In the items, from the line that has "Select the 锡林浩特" through the last item, swap "route shield" for "highway marker" and give those lines again with nothing else changed. Leave the pictures out.

Items for locating words and elements
● ● ● ● ● ● ●

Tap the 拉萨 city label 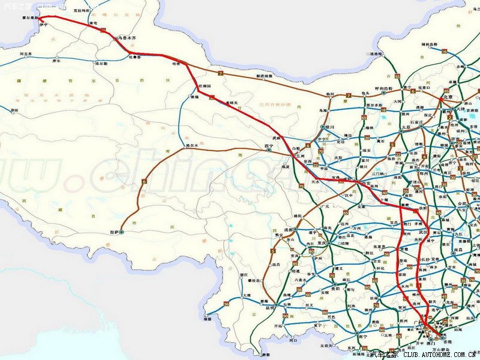pyautogui.click(x=113, y=231)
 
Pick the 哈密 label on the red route pyautogui.click(x=176, y=62)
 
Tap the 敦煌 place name pyautogui.click(x=194, y=97)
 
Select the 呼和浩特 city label pyautogui.click(x=383, y=88)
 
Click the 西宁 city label pyautogui.click(x=269, y=146)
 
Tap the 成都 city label pyautogui.click(x=290, y=229)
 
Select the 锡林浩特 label pyautogui.click(x=430, y=44)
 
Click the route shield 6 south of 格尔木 pyautogui.click(x=144, y=181)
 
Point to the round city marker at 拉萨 pyautogui.click(x=122, y=231)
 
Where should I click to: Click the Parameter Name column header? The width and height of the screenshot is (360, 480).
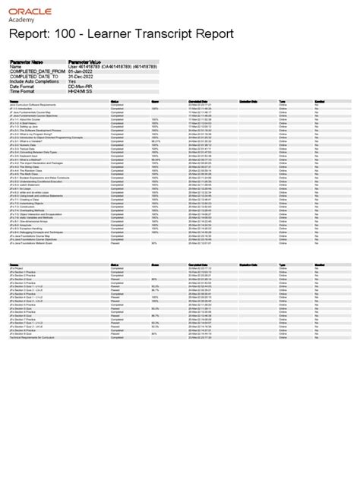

● ● ● ● ● ● ●

FULL SOLUTION:
Select the 锡林浩特 label pyautogui.click(x=430, y=44)
 
Click the highway marker 6 south of 格尔木 pyautogui.click(x=144, y=181)
 
Point to the round city marker at 拉萨 pyautogui.click(x=122, y=231)
 
Where should I click to: Click the Parameter Name column header? The width and height of the screenshot is (360, 480).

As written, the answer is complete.